▶ _Exercise materials_
>>>
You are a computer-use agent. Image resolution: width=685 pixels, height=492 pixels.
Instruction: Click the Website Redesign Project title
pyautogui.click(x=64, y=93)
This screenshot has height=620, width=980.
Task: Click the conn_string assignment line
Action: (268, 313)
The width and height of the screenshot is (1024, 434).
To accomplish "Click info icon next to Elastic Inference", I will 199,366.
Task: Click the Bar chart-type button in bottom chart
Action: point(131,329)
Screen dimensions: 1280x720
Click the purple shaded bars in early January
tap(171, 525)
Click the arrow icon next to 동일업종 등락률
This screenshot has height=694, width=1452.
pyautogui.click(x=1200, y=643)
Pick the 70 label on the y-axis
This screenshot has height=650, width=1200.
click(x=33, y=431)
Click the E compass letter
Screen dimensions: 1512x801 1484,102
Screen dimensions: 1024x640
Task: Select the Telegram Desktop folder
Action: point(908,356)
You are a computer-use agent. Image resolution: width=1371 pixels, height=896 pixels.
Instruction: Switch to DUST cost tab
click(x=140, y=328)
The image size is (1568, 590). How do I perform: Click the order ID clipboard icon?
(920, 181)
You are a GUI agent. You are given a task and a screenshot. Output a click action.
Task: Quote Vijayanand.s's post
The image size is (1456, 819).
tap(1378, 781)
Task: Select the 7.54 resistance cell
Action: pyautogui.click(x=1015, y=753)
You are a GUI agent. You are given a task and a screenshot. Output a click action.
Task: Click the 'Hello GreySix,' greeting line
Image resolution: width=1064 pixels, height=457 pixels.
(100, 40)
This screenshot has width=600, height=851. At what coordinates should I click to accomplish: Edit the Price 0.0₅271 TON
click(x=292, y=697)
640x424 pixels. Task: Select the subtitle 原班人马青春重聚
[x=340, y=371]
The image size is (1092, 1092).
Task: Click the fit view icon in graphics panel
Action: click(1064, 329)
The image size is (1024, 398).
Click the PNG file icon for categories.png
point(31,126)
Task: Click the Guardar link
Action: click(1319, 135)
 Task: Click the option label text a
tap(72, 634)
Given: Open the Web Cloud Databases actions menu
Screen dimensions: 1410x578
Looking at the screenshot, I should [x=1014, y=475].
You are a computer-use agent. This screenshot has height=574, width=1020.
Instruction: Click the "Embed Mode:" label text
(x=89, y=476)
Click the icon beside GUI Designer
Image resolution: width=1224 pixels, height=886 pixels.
<<<
Please repeat the material above, word for word and in full.

You are a computer-use agent. Image resolution: width=685 pixels, height=492 pixels.
Instruction: Click the Website Redesign Project title
pyautogui.click(x=64, y=93)
This screenshot has height=620, width=980.
Task: Click the conn_string assignment line
Action: (268, 313)
The width and height of the screenshot is (1024, 434).
To accomplish "Click info icon next to Elastic Inference", I will 199,366.
Task: Click the Bar chart-type button in bottom chart
Action: point(131,329)
Screen dimensions: 1280x720
Click the purple shaded bars in early January
tap(171, 525)
Click the arrow icon next to 동일업종 등락률
This screenshot has height=694, width=1452.
pyautogui.click(x=1200, y=643)
Pick the 70 label on the y-axis
This screenshot has height=650, width=1200.
click(x=33, y=431)
Click the E compass letter
Screen dimensions: 1512x801 1484,102
Screen dimensions: 1024x640
Task: Select the Telegram Desktop folder
Action: point(908,356)
You are a computer-use agent. Image resolution: width=1371 pixels, height=896 pixels.
Instruction: Switch to DUST cost tab
click(x=140, y=328)
The image size is (1568, 590). How do I perform: Click the order ID clipboard icon?
(920, 181)
You are a GUI agent. You are given a task and a screenshot. Output a click action.
Task: Quote Vijayanand.s's post
The image size is (1456, 819).
tap(1378, 781)
Task: Select the 7.54 resistance cell
Action: pyautogui.click(x=1015, y=753)
You are a GUI agent. You are given a task and a screenshot. Output a click action.
Task: Click the 'Hello GreySix,' greeting line
Image resolution: width=1064 pixels, height=457 pixels.
(100, 40)
This screenshot has width=600, height=851. At what coordinates should I click to accomplish: Edit the Price 0.0₅271 TON
click(x=292, y=697)
640x424 pixels. Task: Select the subtitle 原班人马青春重聚
[x=340, y=371]
The image size is (1092, 1092).
Task: Click the fit view icon in graphics panel
Action: click(1064, 329)
The image size is (1024, 398).
Click the PNG file icon for categories.png
point(31,126)
Task: Click the Guardar link
Action: click(1319, 135)
 Task: Click the option label text a
tap(72, 634)
Given: Open the Web Cloud Databases actions menu
Screen dimensions: 1410x578
Looking at the screenshot, I should [x=1014, y=475].
You are a computer-use agent. This screenshot has height=574, width=1020.
Instruction: Click the "Embed Mode:" label text
(x=89, y=476)
Click the icon beside GUI Designer
Image resolution: width=1224 pixels, height=886 pixels.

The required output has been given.